The clinical presentation of this disease is similar to many orbital diseases such as idiopathic orbital inflammatory pseudotumor, thyroid eye disease, and lymphoma, thus attention should be paid to the differential diagnosis [21, 22]. In this study, the possibility of idiopathic orbital inflammatory pseudotumor was high on the preoperative diagnosis list in all 8 patients with orbital involvement, which supports the fact that diagnosing amyloidosis based on clinical presentation and radiologic examination can be difficult and that only histopathological testing of surgically resected tissues can be used for definitive diagnosis. One patient had a definitive diagnosis of amyloidosis after a surgery at another hospital 17 years prior to being seen at our hospital, but did not undergo systemic physical examination and treatment at that time, resulting in a worsening of the condition and affects to the patient’s physical and mental health. Therefore, early diagnosis by biopsy and early aggressive treatment are extremely important.

Amyloidosis is difficult to treat, particularly primary systemic lesions. There are 3 main aspects of treatment: (1) decreasing synthesis of amyloid substances; (2) inhibiting the accumulation and deposition of amyloid substances; and (3) promoting the dissolution of amyloid deposits. Until recently, the melphalan and prednisone (MP) chemotherapy regimen has been the standard treatment protocol since 1975 when Cohen et al. first used it to treat amyloidosis. However, only 30% of patients responded to the MP regimen according to one study [23, 24]. Other treatment measures include VBMCP (vincristine, carmustine, melphalan, cyclophosphamide, and prednisone), hematopoietic stem cell transplantation, and organ transplantation. Currently, there is no standard clinical regimen for primary lesions that are localized to the eye socket and local lesion resection and strabismus correction are mostly used [25]. A previous paper reported that employing external beam radiation therapy after surgical resection in patients with primary orbital amyloidosis resulted in good outcomes [26, 27]. However, larger studies are needed to determine the long-term efficacy of radiotherapy. In this study, the main treatment method for patients with conjunctival involvement was surgical resection. The follow-up period was 1–12 years during which 31 patients had stable disease, 4 patients progressed or relapsed, and 2 patients were lost to follow-up.

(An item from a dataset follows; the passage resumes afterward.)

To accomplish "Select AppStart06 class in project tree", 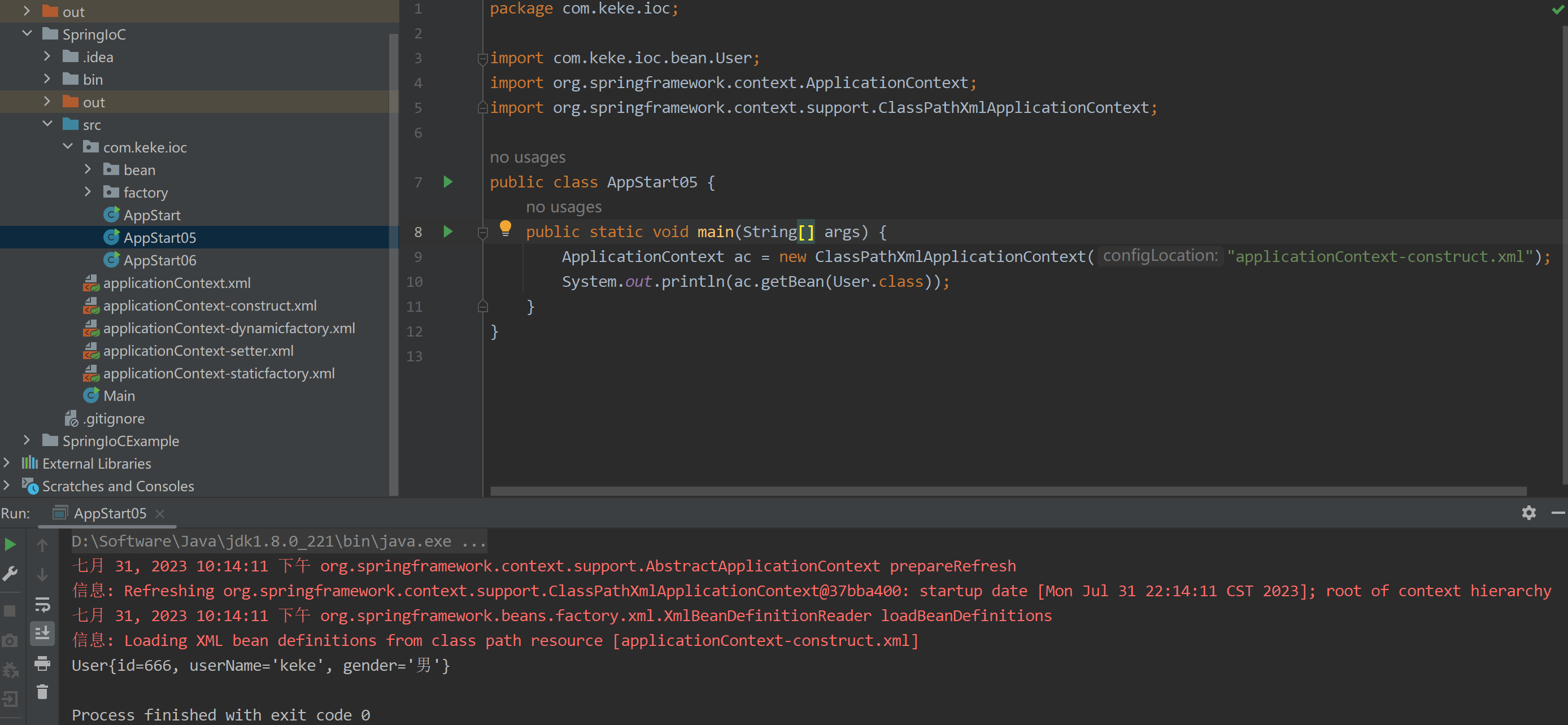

The limitation of this study lies in the small number of systemic amyloidosis cases. A more comprehensive summary requires collecting more relevant cases over a longer period. In summary, ocular amyloidosis mostly presents as an eyelid or conjunctival mass or diffuse thickening and can also present as orbital mass. Diagnosis is mainly dependent on histopathological examinations. Surgery is the mainstay treatment and is done to confirm the diagnosis to guide further treatment, preserve function, and prevent complications that threaten visual acuity. Close post-operative follow-up is necessary.